Report every line of the entries that contains the word "display".

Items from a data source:
▼

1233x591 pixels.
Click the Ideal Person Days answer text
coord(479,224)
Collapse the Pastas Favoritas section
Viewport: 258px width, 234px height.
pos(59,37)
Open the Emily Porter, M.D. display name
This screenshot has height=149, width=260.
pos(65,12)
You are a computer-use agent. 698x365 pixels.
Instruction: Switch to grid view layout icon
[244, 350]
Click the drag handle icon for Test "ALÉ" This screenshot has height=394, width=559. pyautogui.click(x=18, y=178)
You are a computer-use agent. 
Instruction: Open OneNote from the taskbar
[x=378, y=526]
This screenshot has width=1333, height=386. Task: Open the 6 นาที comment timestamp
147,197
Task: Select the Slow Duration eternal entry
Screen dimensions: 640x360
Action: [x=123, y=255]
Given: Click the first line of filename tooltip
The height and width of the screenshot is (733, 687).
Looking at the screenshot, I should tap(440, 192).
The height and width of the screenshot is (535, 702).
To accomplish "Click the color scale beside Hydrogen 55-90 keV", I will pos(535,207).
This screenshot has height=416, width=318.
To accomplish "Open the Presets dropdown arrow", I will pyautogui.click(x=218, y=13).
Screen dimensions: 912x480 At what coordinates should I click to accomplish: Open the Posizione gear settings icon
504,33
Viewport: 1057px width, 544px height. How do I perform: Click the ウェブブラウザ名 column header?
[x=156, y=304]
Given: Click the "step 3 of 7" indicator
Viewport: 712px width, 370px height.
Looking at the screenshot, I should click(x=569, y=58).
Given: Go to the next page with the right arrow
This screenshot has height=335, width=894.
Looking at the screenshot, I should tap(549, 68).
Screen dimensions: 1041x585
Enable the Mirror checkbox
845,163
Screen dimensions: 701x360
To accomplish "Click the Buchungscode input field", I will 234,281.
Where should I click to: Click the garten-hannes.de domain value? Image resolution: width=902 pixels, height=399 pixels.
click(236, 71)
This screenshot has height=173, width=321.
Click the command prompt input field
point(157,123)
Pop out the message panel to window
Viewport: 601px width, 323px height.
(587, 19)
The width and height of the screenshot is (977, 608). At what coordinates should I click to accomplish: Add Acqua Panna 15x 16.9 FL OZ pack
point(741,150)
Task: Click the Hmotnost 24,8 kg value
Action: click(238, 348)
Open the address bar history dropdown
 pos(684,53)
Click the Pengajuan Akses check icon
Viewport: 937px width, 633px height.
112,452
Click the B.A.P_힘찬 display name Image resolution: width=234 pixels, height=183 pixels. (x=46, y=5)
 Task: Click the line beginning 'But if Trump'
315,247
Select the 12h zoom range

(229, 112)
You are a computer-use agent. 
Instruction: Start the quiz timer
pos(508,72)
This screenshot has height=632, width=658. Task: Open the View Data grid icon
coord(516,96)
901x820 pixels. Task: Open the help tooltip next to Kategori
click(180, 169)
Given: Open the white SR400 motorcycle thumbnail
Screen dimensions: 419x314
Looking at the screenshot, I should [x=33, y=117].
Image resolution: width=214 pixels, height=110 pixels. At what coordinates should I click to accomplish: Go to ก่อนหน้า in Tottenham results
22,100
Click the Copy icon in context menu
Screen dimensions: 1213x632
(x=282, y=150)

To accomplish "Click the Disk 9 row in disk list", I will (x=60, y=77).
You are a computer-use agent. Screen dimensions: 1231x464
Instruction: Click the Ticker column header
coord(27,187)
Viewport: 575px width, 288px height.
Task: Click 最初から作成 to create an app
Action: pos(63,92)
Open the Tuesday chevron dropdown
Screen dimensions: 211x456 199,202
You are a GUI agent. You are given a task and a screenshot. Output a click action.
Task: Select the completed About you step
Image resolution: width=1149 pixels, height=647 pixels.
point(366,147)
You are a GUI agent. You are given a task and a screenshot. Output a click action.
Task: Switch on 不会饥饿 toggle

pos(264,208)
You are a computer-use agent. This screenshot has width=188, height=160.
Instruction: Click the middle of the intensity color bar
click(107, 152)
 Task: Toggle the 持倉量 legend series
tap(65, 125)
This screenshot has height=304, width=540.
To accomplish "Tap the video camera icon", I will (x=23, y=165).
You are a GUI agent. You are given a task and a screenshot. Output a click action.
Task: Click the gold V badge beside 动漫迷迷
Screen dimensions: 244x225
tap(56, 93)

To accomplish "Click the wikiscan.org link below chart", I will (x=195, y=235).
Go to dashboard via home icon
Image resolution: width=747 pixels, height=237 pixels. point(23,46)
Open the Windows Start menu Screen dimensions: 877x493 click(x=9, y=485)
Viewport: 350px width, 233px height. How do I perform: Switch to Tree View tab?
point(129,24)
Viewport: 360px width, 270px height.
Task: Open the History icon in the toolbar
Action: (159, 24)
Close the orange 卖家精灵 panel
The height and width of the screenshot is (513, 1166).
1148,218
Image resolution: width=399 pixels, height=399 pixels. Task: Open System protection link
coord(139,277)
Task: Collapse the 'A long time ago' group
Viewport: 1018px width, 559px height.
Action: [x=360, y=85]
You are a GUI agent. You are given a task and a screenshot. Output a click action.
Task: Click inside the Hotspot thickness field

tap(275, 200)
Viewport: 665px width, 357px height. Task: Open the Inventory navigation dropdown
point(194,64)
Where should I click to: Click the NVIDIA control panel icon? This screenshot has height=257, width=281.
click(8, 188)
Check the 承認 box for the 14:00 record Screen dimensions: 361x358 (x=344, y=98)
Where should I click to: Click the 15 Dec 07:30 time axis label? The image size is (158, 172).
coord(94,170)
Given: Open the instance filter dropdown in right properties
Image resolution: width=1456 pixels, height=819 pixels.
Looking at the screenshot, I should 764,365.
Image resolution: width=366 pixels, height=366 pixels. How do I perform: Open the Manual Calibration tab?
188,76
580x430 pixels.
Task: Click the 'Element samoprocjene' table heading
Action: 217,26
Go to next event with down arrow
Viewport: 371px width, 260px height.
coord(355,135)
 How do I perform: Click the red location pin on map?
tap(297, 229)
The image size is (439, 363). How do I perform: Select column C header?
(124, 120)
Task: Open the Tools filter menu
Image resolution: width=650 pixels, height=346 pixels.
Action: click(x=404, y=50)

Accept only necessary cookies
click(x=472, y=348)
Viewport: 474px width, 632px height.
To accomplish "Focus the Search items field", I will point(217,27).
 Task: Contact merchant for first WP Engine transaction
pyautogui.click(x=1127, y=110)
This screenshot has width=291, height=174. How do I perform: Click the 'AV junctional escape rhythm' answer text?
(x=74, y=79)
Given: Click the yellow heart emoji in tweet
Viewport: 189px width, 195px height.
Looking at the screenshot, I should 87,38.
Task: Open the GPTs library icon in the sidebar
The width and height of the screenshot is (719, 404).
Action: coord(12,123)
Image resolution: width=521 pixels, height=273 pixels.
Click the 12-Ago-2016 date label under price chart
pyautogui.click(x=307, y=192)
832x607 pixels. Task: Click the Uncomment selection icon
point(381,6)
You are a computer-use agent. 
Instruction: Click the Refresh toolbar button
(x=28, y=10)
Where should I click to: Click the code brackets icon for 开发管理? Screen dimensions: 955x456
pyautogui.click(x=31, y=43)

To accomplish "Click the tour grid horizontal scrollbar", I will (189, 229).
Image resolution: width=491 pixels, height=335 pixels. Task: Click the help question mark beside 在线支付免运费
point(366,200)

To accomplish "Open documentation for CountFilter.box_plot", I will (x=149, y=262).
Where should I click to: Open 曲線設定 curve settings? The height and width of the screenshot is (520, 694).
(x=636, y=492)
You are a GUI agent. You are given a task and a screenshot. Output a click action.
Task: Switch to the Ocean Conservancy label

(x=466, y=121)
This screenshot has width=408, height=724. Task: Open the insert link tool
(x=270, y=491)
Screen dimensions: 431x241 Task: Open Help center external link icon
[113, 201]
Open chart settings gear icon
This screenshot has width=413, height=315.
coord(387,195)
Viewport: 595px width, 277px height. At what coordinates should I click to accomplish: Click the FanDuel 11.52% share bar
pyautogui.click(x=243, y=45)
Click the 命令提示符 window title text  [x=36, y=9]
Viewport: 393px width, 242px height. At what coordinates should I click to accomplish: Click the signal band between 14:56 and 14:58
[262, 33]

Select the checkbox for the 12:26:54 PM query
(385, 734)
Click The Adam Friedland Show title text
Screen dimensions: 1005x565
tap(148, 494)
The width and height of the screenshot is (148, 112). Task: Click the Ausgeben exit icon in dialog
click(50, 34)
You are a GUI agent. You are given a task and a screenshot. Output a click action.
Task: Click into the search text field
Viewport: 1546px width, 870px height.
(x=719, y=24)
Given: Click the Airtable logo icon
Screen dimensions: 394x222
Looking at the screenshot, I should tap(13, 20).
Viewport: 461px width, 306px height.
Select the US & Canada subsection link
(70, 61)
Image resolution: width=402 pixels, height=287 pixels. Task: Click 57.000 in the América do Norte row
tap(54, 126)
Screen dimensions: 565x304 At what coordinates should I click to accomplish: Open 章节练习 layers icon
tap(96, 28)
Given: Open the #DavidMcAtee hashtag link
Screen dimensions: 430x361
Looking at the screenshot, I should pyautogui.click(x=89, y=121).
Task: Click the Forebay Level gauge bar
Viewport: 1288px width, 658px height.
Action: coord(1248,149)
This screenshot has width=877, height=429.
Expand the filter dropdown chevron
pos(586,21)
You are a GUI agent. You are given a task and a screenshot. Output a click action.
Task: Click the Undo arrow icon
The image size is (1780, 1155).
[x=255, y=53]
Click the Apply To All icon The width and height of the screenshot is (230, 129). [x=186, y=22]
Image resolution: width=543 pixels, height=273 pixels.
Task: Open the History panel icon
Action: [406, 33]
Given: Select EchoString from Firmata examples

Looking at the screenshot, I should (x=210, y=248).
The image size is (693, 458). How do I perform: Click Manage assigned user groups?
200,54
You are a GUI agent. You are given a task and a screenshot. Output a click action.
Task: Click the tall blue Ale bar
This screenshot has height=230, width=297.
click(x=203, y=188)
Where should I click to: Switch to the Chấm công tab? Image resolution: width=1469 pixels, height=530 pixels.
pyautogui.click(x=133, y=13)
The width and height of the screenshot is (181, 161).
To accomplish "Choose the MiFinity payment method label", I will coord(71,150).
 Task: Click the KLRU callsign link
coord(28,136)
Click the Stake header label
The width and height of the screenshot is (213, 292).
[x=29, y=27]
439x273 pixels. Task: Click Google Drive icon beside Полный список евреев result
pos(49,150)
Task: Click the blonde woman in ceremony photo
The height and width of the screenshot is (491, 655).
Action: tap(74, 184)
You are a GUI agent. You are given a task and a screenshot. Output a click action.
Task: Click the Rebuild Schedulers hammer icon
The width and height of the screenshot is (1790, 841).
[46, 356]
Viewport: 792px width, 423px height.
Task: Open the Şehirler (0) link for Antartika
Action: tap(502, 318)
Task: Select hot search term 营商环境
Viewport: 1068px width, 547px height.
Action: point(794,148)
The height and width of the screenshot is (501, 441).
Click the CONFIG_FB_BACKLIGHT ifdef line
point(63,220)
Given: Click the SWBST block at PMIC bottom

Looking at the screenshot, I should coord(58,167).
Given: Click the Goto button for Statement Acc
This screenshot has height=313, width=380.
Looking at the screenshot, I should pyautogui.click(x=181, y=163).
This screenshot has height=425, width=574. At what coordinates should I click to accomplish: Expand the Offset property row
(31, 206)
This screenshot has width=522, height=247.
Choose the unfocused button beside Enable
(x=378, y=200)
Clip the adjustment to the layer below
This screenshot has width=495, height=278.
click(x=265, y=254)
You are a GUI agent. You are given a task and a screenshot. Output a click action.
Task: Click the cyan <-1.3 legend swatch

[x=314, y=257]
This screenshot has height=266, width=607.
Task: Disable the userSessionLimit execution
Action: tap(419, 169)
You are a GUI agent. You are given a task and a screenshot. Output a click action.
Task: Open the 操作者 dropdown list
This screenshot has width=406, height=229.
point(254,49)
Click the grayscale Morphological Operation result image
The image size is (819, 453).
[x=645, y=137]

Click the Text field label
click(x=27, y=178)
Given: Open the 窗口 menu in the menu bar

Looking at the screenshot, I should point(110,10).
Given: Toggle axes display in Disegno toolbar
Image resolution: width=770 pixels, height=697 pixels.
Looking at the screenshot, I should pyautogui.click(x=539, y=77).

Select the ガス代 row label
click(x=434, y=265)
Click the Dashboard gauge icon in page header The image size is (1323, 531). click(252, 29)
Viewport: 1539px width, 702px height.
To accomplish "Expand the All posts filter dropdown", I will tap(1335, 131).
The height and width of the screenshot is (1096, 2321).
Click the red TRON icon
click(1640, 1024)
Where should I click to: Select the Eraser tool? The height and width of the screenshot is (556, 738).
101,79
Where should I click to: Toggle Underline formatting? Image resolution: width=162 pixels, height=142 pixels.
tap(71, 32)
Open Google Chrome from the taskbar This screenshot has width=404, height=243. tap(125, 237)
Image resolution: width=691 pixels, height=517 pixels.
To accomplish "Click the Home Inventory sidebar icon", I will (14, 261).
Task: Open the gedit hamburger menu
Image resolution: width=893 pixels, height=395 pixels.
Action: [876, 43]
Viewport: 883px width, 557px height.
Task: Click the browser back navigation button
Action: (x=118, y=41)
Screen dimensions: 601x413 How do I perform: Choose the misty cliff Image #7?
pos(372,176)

▲

• Your solution:
Open the Emily Porter, M.D. display name
Click the B.A.P_힘찬 display name Image resolution: width=234 pixels, height=183 pixels. (x=46, y=5)
Given: Toggle axes display in Disegno toolbar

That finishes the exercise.